GIVEN TASK
Find every line in the material that contains the word "label" and copy each of those lines. Match the word with the same case.

+++ PROVIDED RECORDS

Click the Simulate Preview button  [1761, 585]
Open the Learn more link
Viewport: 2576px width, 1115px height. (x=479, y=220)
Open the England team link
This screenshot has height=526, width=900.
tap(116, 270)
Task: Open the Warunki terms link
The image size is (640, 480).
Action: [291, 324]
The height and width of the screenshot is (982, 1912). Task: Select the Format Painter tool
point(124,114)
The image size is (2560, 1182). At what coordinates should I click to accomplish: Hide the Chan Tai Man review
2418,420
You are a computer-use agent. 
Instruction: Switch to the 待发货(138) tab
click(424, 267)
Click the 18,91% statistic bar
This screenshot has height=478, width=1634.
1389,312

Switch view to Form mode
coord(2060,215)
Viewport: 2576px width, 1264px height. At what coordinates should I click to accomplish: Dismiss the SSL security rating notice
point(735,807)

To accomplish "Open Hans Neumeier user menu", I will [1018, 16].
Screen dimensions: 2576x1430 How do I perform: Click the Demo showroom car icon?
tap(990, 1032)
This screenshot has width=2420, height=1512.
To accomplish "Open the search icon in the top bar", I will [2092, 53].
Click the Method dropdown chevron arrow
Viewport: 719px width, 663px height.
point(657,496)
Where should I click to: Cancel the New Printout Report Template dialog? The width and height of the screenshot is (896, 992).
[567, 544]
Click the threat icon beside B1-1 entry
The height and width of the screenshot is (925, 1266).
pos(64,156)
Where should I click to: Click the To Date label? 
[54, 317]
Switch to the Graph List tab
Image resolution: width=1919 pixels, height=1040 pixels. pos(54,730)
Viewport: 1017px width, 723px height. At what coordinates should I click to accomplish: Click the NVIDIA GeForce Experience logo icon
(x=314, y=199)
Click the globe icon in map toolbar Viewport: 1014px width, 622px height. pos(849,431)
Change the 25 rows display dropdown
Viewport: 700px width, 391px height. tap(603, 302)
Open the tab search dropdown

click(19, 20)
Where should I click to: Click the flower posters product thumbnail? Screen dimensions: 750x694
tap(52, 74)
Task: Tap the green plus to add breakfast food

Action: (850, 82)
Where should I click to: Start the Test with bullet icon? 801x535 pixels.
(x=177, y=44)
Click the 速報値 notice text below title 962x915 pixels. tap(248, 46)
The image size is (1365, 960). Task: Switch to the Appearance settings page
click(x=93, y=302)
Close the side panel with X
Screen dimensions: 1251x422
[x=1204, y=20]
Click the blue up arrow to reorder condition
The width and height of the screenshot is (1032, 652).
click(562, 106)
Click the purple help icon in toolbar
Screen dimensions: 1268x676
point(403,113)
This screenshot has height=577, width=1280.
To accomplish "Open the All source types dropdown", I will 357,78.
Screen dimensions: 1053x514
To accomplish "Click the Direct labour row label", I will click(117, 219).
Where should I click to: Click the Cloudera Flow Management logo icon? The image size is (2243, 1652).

++++++

SOLUTION
Where should I click to: Click the To Date label? 
To accomplish "Click the Direct labour row label", I will click(117, 219).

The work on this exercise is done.